Purchaser Representation: 300,000 Acre Timberland Deal
We represented the purchaser in the acquisition of more than 300,000 acres of timberland in Northern Maine, including negotiation of purchase and sale agreement, entity formation, tax advice, loan representation, environmental due diligence and ongoing operational assistance.
Solar Energy Development
Verrill has represented solar energy developers and investors related to multiple projects throughout Maine and Massachusetts. We have provided permitting counsel and due diligence on solar projects ranging from a 1.5-MW micro-grid array in Brunswick to a proposed 100-MW project in the unincorporated area of Hancock County.
TransCanada: Wind Power Permitting
We represented TransCanada on the development and permitting of its wind power projects in Maine. TransCanada's first Maine project, the Kibby Wind Project, is a 132 MW wind power project located in the Western Boundary Mountains of Maine, and an associated 27-mile transmission line connecting the project to the electrical grid. Permitting of the Kibby Wind Project required rezoning and environmental permitting before the Land Use Regulation Commission (LURC), which is the zoning and planning body for Maine's more than 10 million acres of unorganized territories. In addition to permitting before LURC, the project required permits from the Maine Department of Environmental Protection, the U.S. Army Corps of Engineers, and selected local permits. When it was completed, the project was the largest operating wind power project in New England. In 2011, TransCanada was awarded the Environmental Business Council of New England's Outstanding Environmental - Energy Achievement Award for the Kibby Wind Project.
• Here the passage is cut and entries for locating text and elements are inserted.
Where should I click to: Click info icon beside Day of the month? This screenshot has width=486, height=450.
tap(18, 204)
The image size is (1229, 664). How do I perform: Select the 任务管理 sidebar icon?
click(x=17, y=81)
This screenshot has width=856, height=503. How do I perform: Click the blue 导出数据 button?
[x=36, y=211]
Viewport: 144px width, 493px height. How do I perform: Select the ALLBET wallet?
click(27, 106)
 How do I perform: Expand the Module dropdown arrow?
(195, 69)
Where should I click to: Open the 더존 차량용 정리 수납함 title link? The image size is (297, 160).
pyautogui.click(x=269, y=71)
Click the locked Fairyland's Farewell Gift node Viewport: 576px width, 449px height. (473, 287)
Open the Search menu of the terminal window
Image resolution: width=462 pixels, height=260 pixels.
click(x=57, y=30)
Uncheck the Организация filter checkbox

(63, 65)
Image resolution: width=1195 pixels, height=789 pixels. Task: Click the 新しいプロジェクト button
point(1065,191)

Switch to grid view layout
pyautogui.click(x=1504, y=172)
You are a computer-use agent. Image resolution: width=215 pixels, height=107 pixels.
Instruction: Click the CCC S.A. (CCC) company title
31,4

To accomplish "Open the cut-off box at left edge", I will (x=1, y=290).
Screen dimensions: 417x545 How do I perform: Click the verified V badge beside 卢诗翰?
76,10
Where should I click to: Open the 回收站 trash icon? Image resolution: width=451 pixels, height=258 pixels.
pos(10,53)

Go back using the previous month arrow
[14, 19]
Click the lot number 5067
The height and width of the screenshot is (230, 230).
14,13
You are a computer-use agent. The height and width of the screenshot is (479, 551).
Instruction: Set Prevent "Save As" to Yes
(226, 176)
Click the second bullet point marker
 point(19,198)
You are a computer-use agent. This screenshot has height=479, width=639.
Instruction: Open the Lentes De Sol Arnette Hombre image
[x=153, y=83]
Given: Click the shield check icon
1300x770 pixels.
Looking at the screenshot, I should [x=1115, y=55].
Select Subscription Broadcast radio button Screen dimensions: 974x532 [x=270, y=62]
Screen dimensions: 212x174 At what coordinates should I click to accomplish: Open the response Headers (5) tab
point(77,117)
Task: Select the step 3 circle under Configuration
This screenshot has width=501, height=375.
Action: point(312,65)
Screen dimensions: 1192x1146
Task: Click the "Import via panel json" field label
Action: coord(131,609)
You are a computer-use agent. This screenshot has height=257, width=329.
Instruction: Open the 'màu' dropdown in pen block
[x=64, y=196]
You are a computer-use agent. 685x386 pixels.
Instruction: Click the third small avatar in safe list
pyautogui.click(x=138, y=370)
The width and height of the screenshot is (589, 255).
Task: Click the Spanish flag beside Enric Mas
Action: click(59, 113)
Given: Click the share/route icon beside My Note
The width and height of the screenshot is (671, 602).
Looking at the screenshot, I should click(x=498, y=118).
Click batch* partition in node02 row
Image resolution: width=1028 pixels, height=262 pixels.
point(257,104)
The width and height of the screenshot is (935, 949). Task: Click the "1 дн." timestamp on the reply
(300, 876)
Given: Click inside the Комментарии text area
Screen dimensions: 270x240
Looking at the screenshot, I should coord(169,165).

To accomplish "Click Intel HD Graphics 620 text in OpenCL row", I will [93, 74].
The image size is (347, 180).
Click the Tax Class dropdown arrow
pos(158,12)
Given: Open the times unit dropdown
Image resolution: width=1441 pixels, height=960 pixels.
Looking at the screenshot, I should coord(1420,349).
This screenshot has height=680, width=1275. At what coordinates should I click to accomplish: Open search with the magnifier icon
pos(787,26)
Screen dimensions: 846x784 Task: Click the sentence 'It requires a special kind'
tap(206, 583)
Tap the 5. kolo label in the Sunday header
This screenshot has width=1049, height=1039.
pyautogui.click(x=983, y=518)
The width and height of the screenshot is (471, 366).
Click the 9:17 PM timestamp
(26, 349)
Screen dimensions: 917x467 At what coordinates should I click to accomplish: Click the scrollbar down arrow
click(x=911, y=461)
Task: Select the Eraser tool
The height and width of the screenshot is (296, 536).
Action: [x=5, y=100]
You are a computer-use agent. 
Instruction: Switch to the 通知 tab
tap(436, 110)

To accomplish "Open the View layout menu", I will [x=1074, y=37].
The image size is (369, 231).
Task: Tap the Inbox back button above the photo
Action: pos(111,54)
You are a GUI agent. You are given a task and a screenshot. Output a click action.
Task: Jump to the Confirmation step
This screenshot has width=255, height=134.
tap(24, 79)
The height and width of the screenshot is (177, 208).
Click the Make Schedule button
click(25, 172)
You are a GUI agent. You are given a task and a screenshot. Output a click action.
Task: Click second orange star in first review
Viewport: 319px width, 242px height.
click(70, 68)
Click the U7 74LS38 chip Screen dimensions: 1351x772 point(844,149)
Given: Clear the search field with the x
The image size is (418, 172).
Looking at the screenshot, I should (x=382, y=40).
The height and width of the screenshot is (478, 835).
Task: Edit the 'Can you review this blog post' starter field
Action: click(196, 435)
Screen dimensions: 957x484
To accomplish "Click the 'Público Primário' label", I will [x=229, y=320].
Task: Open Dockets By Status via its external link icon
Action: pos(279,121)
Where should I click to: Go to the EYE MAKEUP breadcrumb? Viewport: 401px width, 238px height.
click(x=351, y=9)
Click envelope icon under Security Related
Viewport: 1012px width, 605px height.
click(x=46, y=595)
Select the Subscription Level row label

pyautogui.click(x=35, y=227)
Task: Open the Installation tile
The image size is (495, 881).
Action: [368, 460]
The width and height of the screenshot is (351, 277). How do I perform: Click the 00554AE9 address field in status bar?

We also represented TransCanada in connection with development and permitting of the Sisk Wind Project, a 33 MW wind power project, in close proximity to the Kibby Wind Project. As a result of wind power legislation passed during 2008, the proposed Sisk Project is located in a newly designated "expedited wind permitting area."
Click below to access specific examples of Real Estate experience related to TransCanada.
Water: Secure Land for a New Water Tank
For roughly one year, Verrill worked with longtime client Gardiner Water District, and its engineering firm Wright-Pierce, to secure land to allow the Water District to construct a one million gallon water tank in Farmingdale. The tank, which will help improve water pressure and the future integration of the Gardiner and Hallowell Water Districts, will be located on the former Kennebec Heights Country Club, which property was purchased by Central Maine Power as part of its Maine Power Reliability Program transmission project. The Verrill team helped the District negotiate with Central Maine Power to acquire the land and finalize the terms of the acquisition. The team also helped the District work with the Maine Drinking Water Program, which is financing a portion of the project using State Revolving Loan Funds. On May 5th, the Drinking Water Program hosted a celebration of project, which represented the 200 millionth dollar of funds disbursed through the SRF program. Verrill helped with the planning of the event, which was chronicled by the Kennebec Journal. The final closing took place approximately two months later.